Triplification turns documents into graphs.

As anything can be the subject of multiple triples at the same time, and often also the object of other triples, things are becoming connected with each other in a network structure called a graph. Best practices for publishing such graphs on the Web in a way that is as reusable as possible are subsumed under the term “Linked Data”. Linked Data technology involves standards such as URIs, HTTP and RDF. It primarily enables machine to explore the Web of Data, but in a second step also humans who use machine services, such as search engines. The legal aspect of maximising reuse is making data available under open licenses. Linked Data is often openly licensed and then called Linked Open Data.


The following picture shows the workflow of RDF production in the context of OpenAIRE project:


We so far provide the following ways of accessing the OpenAIRE LOD: descriptions of each entity downloadable from its URI,a downloadable dump, and a SPARQL endpoint. An updated version of the OpenAIRE RDF dump is always available on Zenodo: https://zenodo.org/record/53077#.V6M34Pn5jRa

Due to upload restrictions of the Zenodo, we split the dataset into small files but one can download the whole dataset using the below command.

wget -r -l1 -H -nd -N -np -A gz -e robots=off LinkToDataSet

(at the time writing this description: https://zenodo.org/record/53077#.V6M34Pn5jRa)

And the data is also available through an endpoint: http://lod.openaire.eu/sparql


You can use SPARQL queries to access results you want. SPARQL is a standard query language for retrieving and manipulation of data stored in RDF format. SPARQL queries consists of triple patterns, conjunctions, disjunctions and optional patterns.
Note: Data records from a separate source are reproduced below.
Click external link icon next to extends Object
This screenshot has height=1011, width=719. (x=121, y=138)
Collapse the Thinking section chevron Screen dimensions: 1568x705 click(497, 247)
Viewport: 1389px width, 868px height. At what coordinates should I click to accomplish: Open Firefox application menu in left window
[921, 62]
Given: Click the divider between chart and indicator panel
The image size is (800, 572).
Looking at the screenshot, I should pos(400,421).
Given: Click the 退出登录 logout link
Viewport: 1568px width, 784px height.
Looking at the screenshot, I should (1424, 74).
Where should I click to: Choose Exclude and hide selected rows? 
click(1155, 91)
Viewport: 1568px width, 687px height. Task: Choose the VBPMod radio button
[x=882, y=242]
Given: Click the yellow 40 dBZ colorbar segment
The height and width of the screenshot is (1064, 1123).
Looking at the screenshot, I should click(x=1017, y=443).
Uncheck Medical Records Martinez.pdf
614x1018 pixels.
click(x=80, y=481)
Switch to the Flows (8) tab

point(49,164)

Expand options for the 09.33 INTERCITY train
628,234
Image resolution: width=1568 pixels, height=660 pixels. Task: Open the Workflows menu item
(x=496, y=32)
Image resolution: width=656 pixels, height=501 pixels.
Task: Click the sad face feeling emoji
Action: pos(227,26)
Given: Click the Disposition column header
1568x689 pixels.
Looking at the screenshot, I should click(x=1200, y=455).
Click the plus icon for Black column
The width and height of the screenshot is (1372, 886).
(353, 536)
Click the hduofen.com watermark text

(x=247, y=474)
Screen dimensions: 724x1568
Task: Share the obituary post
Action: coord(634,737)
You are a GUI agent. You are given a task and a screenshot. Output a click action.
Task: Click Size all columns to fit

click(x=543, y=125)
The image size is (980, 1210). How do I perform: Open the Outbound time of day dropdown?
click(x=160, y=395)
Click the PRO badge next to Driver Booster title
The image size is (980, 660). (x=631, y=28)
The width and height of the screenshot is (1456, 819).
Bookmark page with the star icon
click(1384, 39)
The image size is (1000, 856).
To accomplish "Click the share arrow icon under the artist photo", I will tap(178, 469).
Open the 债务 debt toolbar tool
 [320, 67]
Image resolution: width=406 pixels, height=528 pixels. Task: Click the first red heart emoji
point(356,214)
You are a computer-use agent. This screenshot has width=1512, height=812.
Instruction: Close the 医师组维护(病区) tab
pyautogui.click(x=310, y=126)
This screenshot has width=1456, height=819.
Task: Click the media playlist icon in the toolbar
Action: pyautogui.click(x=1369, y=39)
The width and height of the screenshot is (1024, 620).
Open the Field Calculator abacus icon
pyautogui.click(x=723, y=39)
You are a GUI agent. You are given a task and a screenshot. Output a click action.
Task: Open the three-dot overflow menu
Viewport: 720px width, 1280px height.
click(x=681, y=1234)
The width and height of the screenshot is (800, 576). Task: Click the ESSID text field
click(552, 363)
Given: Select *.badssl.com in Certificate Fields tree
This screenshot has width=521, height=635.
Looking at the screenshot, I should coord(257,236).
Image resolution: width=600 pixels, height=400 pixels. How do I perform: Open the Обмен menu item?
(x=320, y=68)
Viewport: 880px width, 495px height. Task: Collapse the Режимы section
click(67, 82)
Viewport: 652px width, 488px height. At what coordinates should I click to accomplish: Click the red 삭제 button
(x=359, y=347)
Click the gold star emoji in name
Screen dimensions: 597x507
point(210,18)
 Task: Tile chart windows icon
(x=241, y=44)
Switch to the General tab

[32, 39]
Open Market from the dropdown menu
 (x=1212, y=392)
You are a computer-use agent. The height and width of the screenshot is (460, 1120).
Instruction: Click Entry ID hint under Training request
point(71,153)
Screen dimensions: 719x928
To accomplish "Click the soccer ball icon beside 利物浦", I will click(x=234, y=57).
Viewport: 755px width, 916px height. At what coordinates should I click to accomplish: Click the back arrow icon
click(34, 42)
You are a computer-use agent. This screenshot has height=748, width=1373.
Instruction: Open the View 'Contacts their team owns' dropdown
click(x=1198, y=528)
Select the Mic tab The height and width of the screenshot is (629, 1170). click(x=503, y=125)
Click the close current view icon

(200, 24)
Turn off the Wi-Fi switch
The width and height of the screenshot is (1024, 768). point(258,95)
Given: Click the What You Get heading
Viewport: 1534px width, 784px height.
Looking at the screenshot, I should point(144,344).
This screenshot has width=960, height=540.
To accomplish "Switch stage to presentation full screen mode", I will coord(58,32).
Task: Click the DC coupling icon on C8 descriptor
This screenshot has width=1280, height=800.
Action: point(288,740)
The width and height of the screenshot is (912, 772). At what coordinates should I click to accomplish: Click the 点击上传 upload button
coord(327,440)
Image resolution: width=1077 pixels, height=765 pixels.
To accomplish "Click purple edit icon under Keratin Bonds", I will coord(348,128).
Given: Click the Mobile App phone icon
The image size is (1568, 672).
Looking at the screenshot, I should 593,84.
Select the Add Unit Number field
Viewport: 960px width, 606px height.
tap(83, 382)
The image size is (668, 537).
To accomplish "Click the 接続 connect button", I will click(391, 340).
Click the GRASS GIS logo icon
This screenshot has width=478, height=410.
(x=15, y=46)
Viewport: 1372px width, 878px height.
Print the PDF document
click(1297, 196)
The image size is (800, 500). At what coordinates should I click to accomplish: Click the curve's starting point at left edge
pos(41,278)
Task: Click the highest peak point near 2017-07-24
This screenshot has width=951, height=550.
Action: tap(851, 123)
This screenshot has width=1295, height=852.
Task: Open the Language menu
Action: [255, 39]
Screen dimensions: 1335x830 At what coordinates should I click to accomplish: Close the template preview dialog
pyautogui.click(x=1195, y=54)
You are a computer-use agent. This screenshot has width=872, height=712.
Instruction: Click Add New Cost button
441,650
SPARQL defines 4 query types namely SELECT, CONSTRUCT, ASK and DESCRIBE.

Some example SPARQL query over OpenAIRE are as follows:

  • Number of Publications:

    PREFIX oav: <http://lod.openaire.eu/vocab/>
    SELECT (COUNT(DISTINCT ?instance) AS ?count)
        ?instance oav:resultType "publication"

    Result at the time of running this: 16700625

  • This query retrieves first and last names of 10 people who’s first name start with "Robin".

    PREFIX foaf: <http://xmlns.com/foaf/0.1/>
    SELECT DISTINCT ?firstName, ?lastName
    WHERE {
        ?s a foaf:Person.
        ?s foaf:firstName ?firstName.
        FILTER REGEX(?firstName,"ˆRobin","i").
        ?s foaf:lastName ?lastName.
    LIMIT 10